Task to carry out:
In the data below, set down exactly the lines from the one containing "Screen dimensions: 1389x868" up to and including the one containing "Task: Enable the Unique toggle". Leave the pictures out.

Saved entries:
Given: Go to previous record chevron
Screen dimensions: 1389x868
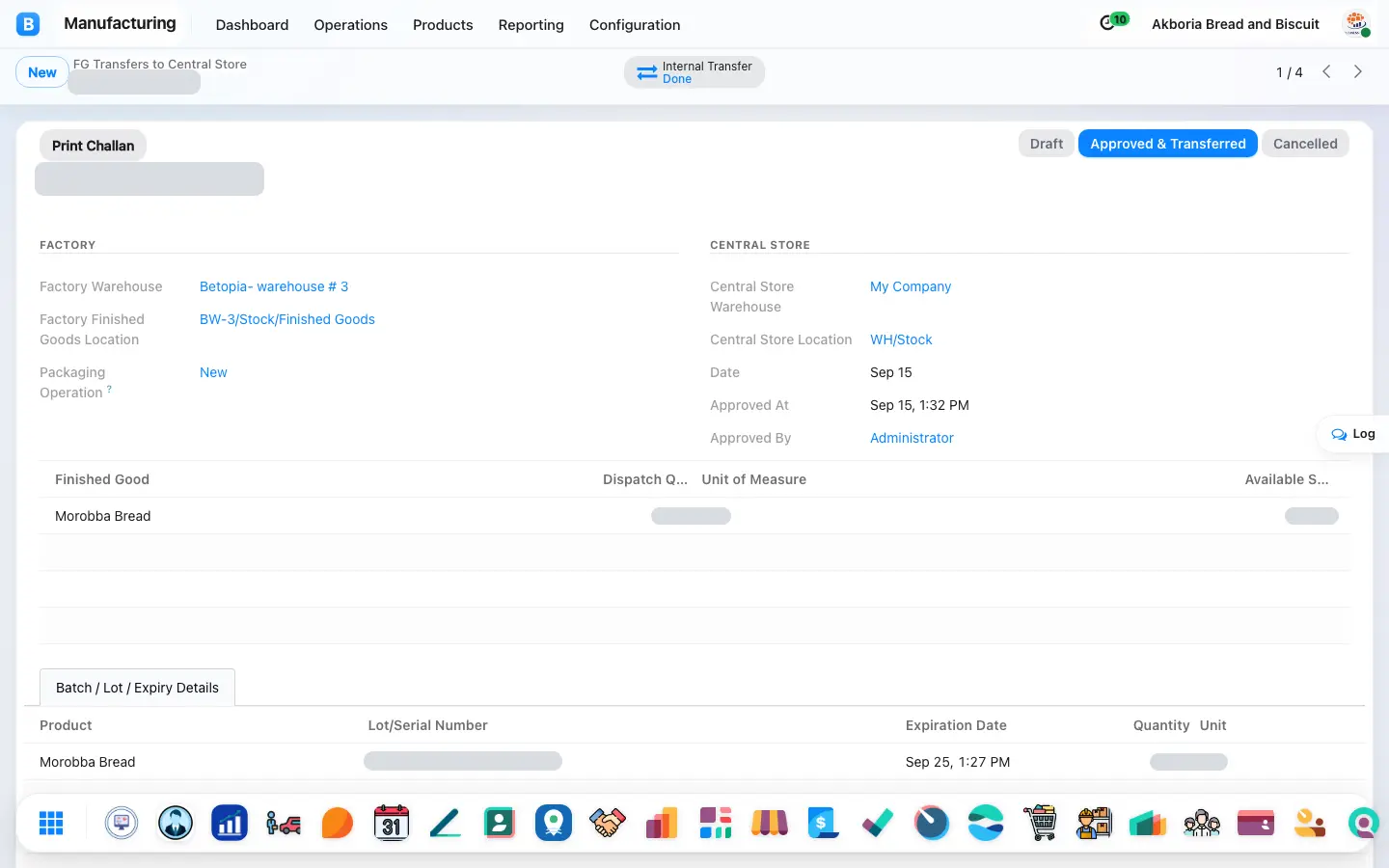Looking at the screenshot, I should [1327, 71].
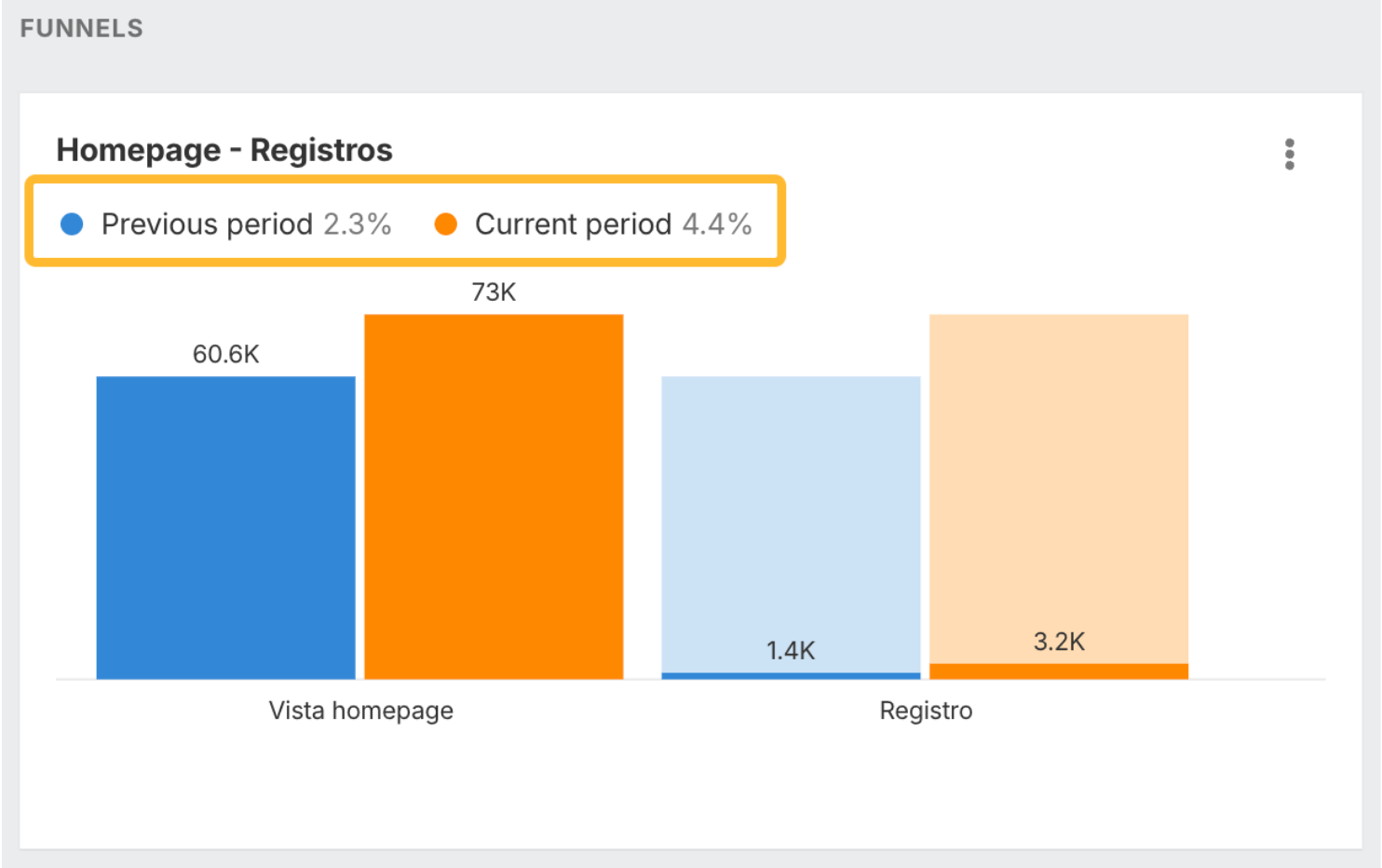
Task: Click the orange Current period legend dot
Action: coord(446,224)
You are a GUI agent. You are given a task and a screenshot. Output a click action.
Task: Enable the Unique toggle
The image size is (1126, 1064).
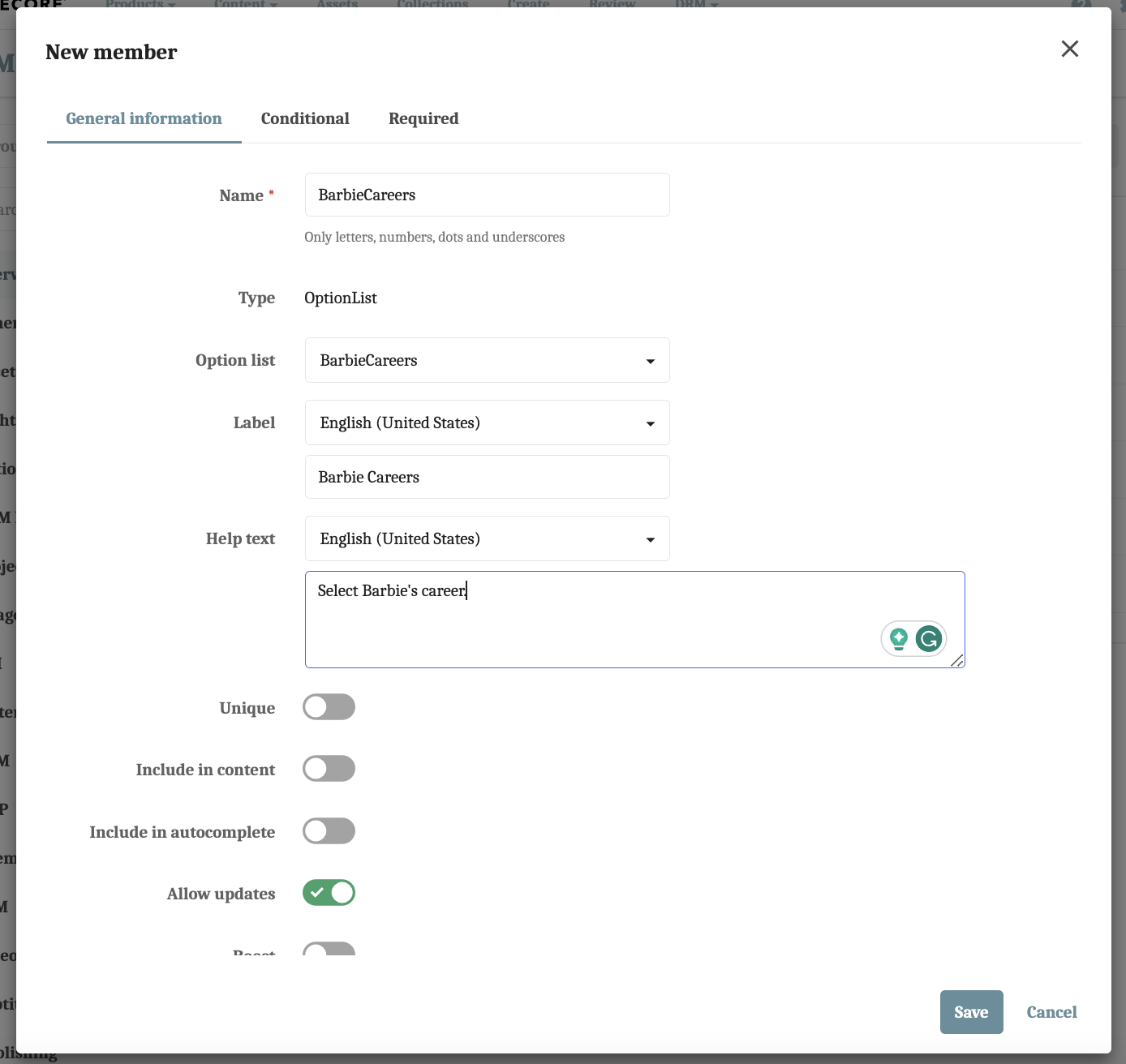(328, 706)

Your solution:
Screen dimensions: 1389x868
Looking at the screenshot, I should [1327, 71].
Task: Click the orange Current period legend dot
Action: coord(446,224)
You are a GUI agent. You are given a task and a screenshot. Output a click action.
Task: Enable the Unique toggle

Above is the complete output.